Task to complete: Up to and including the line with "Švestkový koláč (297, 2396)", please reproduce the lines below exactly, beginning with the first.
======== Data provided
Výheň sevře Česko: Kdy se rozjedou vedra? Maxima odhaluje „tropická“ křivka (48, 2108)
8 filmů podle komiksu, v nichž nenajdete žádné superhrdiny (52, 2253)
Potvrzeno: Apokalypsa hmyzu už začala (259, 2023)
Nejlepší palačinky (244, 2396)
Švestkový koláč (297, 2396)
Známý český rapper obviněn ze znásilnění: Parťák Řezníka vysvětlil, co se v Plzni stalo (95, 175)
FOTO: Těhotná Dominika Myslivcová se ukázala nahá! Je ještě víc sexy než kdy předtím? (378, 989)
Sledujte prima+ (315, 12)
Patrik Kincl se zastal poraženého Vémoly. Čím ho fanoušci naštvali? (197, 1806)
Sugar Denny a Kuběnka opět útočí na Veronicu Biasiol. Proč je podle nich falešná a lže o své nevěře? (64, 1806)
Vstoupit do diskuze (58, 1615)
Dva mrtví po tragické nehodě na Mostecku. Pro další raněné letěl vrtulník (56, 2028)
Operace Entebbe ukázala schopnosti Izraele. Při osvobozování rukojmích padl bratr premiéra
================
Written answer:
Výheň sevře Česko: Kdy se rozjedou vedra? Maxima odhaluje „tropická“ křivka (48, 2108)
8 filmů podle komiksu, v nichž nenajdete žádné superhrdiny (52, 2253)
Potvrzeno: Apokalypsa hmyzu už začala (259, 2023)
Nejlepší palačinky (244, 2396)
Švestkový koláč (297, 2396)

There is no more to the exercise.